Formulation and validation of a car-following model based on deep reinforcement learning

Fabian Hart,Ostap Okhrin,Martin Treiber
DOI: https://doi.org/10.48550/arXiv.2109.14268
2021-09-29
Abstract:We propose and validate a novel car following model based on deep reinforcement learning. Our model is trained to maximize externally given reward functions for the free and car-following regimes rather than reproducing existing follower trajectories. The parameters of these reward functions such as desired speed, time gap, or accelerations resemble that of traditional models such as the Intelligent Driver Model (IDM) and allow for explicitly implementing different driving styles. Moreover, they partially lift the black-box nature of conventional neural network models. The model is trained on leading speed profiles governed by a truncated Ornstein-Uhlenbeck process reflecting a realistic leader's kinematics. This allows for arbitrary driving situations and an infinite supply of training data. For various parameterizations of the reward functions, and for a wide variety of artificial and real leader data, the model turned out to be unconditionally string stable, comfortable, and crash-free. String stability has been tested with a platoon of five followers following an artificial and a real leading trajectory. A cross-comparison with the IDM calibrated to the goodness-of-fit of the relative gaps showed a higher reward compared to the traditional model and a better goodness-of-fit.
Machine Learning,Robotics,Signal Processing
What problem does this paper attempt to address?

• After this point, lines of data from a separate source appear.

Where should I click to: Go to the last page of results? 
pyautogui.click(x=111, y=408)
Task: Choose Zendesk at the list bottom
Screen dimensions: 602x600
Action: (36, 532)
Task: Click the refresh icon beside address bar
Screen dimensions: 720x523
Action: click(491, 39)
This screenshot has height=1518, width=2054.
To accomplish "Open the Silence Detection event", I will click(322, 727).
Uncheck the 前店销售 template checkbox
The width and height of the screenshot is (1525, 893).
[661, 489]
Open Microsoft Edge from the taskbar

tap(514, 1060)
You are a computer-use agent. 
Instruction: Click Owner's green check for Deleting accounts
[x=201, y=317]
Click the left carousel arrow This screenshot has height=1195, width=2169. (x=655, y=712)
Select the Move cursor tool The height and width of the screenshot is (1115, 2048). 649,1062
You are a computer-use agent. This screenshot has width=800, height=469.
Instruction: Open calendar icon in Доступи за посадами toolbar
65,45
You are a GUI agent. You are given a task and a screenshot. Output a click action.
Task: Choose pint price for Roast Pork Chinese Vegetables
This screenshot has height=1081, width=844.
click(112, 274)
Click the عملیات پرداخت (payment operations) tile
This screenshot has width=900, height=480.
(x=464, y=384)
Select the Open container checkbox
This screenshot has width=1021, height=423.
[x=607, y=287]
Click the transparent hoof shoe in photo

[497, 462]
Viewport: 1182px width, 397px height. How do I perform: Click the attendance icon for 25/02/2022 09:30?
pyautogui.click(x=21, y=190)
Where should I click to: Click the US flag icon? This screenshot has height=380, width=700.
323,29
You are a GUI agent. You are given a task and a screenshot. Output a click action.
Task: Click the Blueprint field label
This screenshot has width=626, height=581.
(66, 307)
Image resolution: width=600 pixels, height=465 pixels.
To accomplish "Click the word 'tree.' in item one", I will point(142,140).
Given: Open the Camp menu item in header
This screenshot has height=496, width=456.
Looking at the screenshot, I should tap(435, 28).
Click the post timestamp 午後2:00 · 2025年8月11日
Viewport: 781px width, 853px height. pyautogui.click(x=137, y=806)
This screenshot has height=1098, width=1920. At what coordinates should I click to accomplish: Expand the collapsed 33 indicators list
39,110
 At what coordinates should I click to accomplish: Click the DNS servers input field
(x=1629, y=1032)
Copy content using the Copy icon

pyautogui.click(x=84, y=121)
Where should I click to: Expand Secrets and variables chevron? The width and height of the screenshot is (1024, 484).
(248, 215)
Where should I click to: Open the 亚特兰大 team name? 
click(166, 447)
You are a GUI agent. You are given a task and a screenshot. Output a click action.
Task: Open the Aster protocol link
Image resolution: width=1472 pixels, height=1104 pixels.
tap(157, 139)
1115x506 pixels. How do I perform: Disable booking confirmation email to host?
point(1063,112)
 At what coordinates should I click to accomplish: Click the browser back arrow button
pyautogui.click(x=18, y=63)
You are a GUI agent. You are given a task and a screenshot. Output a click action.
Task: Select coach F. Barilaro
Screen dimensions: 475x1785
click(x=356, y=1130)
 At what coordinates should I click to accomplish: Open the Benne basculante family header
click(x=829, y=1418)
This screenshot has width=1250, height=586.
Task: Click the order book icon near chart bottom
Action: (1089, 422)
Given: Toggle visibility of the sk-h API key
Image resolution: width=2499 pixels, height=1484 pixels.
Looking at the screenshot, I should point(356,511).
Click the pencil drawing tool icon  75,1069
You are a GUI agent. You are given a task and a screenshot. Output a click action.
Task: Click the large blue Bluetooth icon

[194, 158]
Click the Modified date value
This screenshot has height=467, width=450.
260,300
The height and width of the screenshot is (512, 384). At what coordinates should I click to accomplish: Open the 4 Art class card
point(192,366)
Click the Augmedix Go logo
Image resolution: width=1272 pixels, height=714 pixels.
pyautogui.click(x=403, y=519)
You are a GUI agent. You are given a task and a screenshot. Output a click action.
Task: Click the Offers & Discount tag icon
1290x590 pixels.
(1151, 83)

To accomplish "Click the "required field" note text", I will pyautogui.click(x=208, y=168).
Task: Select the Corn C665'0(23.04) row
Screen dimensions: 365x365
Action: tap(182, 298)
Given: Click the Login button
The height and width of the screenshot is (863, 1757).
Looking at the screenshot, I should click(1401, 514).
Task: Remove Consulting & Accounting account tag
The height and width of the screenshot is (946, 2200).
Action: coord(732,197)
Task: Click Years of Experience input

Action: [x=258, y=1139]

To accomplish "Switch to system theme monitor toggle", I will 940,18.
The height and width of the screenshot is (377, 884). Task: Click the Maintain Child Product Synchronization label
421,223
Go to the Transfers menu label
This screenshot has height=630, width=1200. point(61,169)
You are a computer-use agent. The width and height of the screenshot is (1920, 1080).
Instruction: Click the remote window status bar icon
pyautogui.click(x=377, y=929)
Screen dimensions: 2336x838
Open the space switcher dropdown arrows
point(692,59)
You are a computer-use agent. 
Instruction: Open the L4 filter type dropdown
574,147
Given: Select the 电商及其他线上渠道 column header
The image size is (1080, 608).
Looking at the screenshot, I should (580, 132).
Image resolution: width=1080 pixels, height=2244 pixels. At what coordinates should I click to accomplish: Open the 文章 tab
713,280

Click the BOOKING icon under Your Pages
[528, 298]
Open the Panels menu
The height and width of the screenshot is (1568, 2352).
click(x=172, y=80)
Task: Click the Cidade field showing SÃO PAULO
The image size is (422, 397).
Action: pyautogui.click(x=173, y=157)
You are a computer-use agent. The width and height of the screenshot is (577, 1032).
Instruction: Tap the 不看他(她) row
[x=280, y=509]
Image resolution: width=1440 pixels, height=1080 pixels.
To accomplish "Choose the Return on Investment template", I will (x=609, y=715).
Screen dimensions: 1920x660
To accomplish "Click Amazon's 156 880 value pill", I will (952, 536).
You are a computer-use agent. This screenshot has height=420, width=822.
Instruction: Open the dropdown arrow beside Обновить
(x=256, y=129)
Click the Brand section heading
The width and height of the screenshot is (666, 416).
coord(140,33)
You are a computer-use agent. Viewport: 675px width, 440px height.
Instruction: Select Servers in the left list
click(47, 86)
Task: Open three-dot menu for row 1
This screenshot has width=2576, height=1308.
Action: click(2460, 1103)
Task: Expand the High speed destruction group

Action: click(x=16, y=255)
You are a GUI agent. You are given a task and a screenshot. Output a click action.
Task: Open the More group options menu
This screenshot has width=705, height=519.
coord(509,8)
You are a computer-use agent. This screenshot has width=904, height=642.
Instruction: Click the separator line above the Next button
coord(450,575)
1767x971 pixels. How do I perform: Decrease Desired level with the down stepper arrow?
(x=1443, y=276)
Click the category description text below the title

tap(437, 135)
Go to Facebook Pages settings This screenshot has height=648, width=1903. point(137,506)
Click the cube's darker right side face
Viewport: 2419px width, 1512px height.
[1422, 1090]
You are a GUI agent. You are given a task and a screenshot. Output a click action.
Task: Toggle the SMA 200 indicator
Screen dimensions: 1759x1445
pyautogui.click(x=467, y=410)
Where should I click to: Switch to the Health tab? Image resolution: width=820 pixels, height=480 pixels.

The problem that this paper attempts to solve is to develop and validate a new car - following model based on deep reinforcement learning. Specifically, this model aims to overcome several key issues in existing car - following models: 1. **Generality and Adaptability**: Traditional models usually perform well only in specific scenarios, while the goal of this research is to develop a model that can perform excellently in various driving situations (including free - driving and car - following situations). 2. **Safety and Comfort**: Existing car - following models may not be able to handle safety - critical situations such as emergency braking very well, or may be lacking in terms of comfort. This research hopes to develop a model that can ensure safety and also provide a comfortable driving experience. 3. **Parameter Adjustment and Driving Style**: By adjusting the parameters of the reward function, this model can simulate different driving styles (for example, aggressive or conservative), and these parameters are similar to those used in the traditional Intelligent Driver Model (IDM), thus partially solving the black - box nature of traditional neural network models. 4. **Data Generation and Generalization Ability**: This model is trained using the preceding vehicle speed distribution generated based on the truncated Ornstein - Uhlenbeck process, which reflects the motion characteristics of the preceding vehicle in the real world and can provide an unlimited amount of training data, thereby improving the generalization ability of the model. 5. **String Stability**: This model also pays special attention to string stability, that is, a platoon of multiple vehicles will not amplify traffic fluctuations during the following process. The research results show that this model can maintain string stability even in extreme cases. In summary, the main objective of this paper is to develop a car - following model based on deep reinforcement learning. This model can not only perform well in multiple driving scenarios, but also ensure safety, comfort, and has good generalization ability and string stability.